The day that I stopped thinking of New York as my artistic home and realized I was a Westerner was among the most purely happy days of my adult life. That moment came, very memorably, as I read the opening passages of Wallace Stegner’s masterpiece, “The Angle of Repose.” In a fresh take on the Doppler effect, Stegner said that an approaching “train, say – or the future – has a higher pitch than the sound of the same thing going away.” Time, he was suggesting, like all approaching and receding objects, makes sound.
What a magnificent arc of thought! That you can hear life coming at you! That history is not a ponderous weight but an accelerating force, an upwardly arching glissando that connects the past to the present! Such an idea could only have been born in the West – in a place of such capacious dimensions that an individual must triangulate his or her position amongst crisscrossing vectors by sound. In a vast and complex space one hears rather than sees his or her place.
This concert – my first as Artistic Director of the San Francisco Contemporary Music Players – bears the mark of the West by presenting the “most western” pieces of three fertile musical imaginations.
Some might be quick to object that neither Edgard Varèse nor Josh Levine, two composers whose artistic foundations were laid in Europe, should be considered Westerners. But in the echoing thumps and tintinnabulations of Levine’s Transparency distance and loudness are confounded as they often are in large spaces. Are the soft bass drum sounds near and quiet, or are they enormous booms arriving at our ears across great distances? As for Varèse, Octandre marks an important point in his steady westward migration. If the tone poems of his Berlin period – now regrettably lost to history – prompted Varèse to move west to New York and create Amériques, the serpentine and questing lines of Octandre set the stage for his spiritual pilgrimage to the desert near Santa Fe, and by extension to the stark landscapes of later pieces like Déserts and Etude pour Espace. Each of the three terse movements of Octandre begins with a single inwardly rotating line – heard in oboe, piccolo, and contrabass respectively. And in each case that line is turned outward, westward one could say, to become an outbound vector within the corporeal intelligence that is Varèse’s sound world.

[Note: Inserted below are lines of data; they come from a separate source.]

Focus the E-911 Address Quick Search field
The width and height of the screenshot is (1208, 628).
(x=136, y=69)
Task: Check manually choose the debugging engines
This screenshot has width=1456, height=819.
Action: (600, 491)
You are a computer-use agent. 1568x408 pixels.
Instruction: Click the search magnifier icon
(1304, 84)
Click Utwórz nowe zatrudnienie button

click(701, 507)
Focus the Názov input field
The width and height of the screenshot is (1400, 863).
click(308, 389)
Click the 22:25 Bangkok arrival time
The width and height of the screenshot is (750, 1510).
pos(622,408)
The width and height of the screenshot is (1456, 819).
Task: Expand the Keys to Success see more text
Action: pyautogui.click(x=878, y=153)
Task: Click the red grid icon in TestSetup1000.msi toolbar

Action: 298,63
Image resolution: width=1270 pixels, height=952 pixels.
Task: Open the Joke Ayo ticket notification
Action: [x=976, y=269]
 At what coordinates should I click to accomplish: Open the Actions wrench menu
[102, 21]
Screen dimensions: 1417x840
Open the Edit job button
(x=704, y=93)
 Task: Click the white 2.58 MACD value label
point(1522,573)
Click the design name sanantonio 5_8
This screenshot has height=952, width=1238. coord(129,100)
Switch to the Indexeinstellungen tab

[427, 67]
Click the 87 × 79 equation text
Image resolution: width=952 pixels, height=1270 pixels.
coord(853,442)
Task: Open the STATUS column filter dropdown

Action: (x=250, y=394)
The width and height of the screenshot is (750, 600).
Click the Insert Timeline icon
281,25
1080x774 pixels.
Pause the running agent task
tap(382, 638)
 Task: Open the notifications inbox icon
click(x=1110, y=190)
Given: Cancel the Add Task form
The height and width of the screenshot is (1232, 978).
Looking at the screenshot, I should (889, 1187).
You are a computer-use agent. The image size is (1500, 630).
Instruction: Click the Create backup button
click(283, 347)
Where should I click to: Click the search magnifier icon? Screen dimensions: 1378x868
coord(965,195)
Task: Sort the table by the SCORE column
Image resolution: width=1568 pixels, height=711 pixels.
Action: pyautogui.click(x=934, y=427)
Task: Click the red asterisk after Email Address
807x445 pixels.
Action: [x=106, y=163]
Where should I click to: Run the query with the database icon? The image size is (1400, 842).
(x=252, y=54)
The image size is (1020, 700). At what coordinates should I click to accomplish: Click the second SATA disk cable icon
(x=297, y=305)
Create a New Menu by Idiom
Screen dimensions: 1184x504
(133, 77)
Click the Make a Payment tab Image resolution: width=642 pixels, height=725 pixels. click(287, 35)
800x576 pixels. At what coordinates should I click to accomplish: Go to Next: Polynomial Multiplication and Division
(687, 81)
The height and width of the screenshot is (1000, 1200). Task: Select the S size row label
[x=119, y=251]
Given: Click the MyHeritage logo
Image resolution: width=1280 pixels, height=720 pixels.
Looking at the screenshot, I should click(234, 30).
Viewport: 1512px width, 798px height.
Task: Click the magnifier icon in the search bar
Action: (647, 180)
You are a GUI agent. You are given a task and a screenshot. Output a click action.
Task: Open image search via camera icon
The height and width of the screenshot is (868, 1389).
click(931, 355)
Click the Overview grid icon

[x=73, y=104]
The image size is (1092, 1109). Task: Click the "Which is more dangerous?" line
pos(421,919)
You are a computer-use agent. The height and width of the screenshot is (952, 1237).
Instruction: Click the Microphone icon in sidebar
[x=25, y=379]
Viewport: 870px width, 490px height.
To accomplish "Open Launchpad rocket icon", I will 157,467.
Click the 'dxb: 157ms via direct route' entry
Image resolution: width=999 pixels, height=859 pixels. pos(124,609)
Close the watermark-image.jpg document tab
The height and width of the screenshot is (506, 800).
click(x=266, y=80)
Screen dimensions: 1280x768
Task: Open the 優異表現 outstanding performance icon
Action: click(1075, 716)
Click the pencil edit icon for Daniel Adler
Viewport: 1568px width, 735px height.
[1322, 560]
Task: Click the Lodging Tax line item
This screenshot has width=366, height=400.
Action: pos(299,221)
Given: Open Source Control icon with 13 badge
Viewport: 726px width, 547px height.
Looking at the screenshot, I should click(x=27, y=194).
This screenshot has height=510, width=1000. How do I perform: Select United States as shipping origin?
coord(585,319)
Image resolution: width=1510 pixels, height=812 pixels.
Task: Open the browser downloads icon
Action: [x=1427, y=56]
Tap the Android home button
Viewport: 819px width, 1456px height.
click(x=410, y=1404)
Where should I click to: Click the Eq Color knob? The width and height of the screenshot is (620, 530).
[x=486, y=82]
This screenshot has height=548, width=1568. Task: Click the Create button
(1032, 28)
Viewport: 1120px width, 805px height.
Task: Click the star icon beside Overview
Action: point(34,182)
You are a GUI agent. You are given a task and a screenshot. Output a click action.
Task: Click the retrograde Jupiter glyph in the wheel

As tonight’s concert itself expands outward from shorter to longer works, we arrive at Clouds of Forgetting, Clouds of Unknowing, John Luther Adams’s hour-long essay on the perturbations of tonality scored for large mixed chamber ensemble. John is my lifelong friend, so I feel I can say that the traditional view of his music as being “about the environment” is not completely right. In my view John’s music is not about place, it is place. More than thirty years ago when John mobilized northward to join a growing army of environmentalists determined to protect Alaska’s wild spaces he found – as he has told me many times – his true home. But this home is not located in Fairbanks; it does not have a zip code. His home is any space large enough to defy facile navigation. In John’s music, most particularly in Clouds of Forgetting, Clouds of Unknowing, a listener is challenged to locate him or herself within a large musical space without the aid of the compass points of traditional compositional architecture. Using the simplest device – an outwardly expanding series of intervals, from unison through minor second, major second, thirds and onward to the octave – he creates sonic clouds and chorales of increasing harmonic permeability and emotional agency.
On another purely happy day five years ago – this one higher on my all-time list than the Stegner realization – I arrived in San Francisco on foot. I had walked from San Diego to propose marriage to Brenda, who lived in the city then, and who is now my wife. After six weeks and 700 miles of walking I summitted the final hill, and the whole city – the bay, the Marin Headlands, the Golden Gate – lay spread out before me. John’s music had been very much on my mind in those final days. At the time I imagined this was prompted by the seductive soundscape of coastal California. Now I see it was a response to the great joy of traversing an unknown space and of arriving finally at a beautiful and promising place.